I’m a big fan of everything Uxn related. The architecture is fun to work with, and unlike most low-level architectures it is very event driven making interactive programs quite easy to make.
I’m exploring building a game around it (not in it) with Kikai, an unholy marriage between zachtronics games and starcraft, where units (and buildings) are uxn machines with devices to interact with the outside world. This allows you to fully customize the whole army and strategy to be whatever you like.
Buildings for example, take a bit of the role of linkers (or even compilers), they are just another Uxn machine with a Factory device. The most basic form of a building and the one that you will have by default is just a memcpy of bytes from a source ROM to bytes in the RAM of the newly created unit. But by investing a bit of time you could for example have pre-made behaviours that you can link on runtime based on that particular match needs. Units also have a radio and can send messages between them. WIth some more code you could have a handler that rewrites parts of the code broadcasted from a building allowing you to deliver OTA updates!
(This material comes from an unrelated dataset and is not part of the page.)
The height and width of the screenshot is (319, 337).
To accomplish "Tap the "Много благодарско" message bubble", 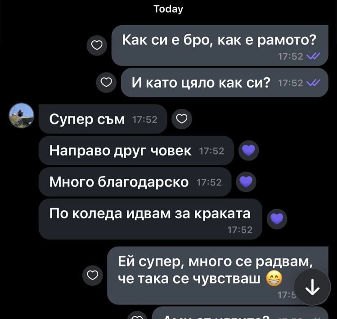I will [135, 182].
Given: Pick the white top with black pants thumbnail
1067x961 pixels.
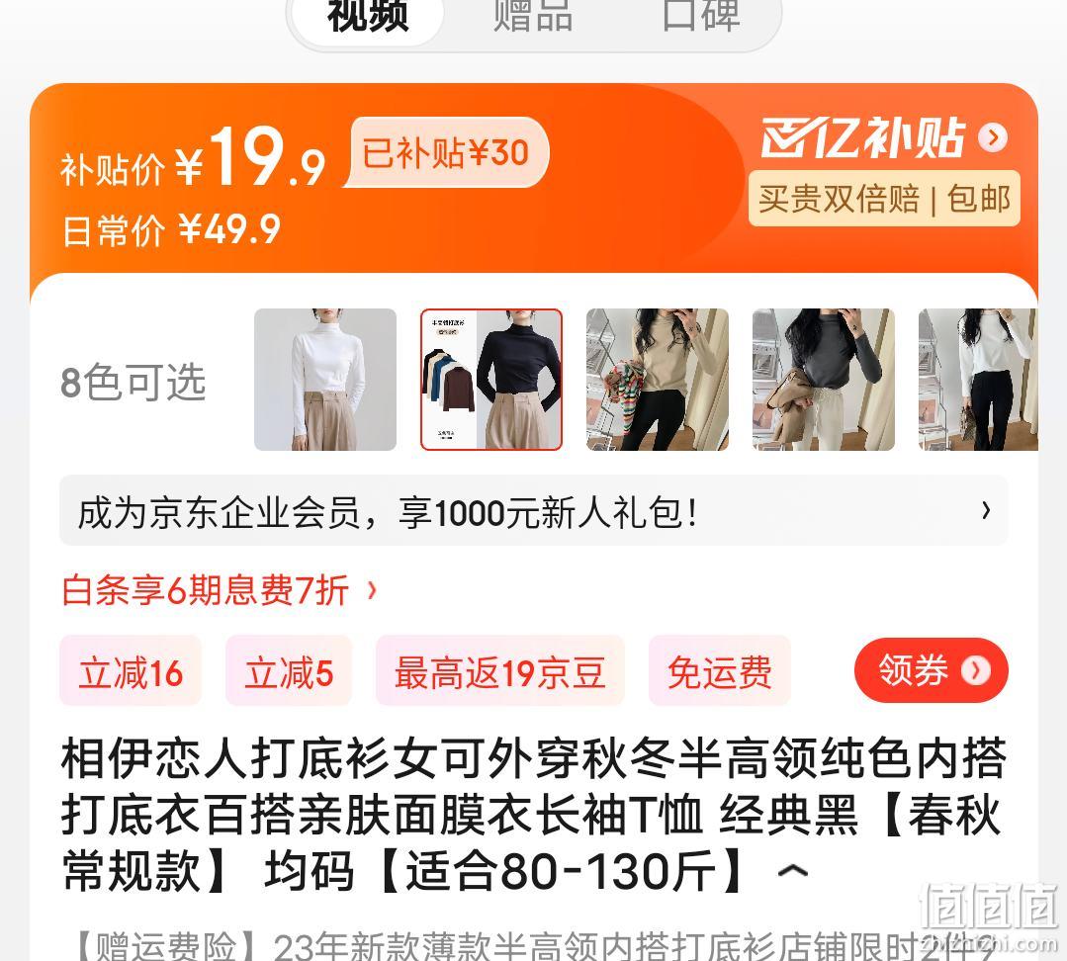Looking at the screenshot, I should point(978,380).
My objective for the game is that it works out of the box as a normal RTS but that once you get the gist of it you can start automating here and there so there is no high cost of entry but there is infinite extendibility.
There is another very interesting project in the same direction that Devine (the creator of Uxn, Varavara, Orca and Nebu, as well as many others) shared with me recently when I explained my project to him: Doldrusidus which is incredibly fascinating. It goes in the same vein, small ships in a multiplayer universe each of them running Uxn machines inside.
Yeah, part of the idea came from Screeps. However I had a problem with Screeps and it's the onboarding. It feels like you have to build a lot of code just to start playing. Which is it's own niche of course, but I wanted the onboarding experience to be more incremental.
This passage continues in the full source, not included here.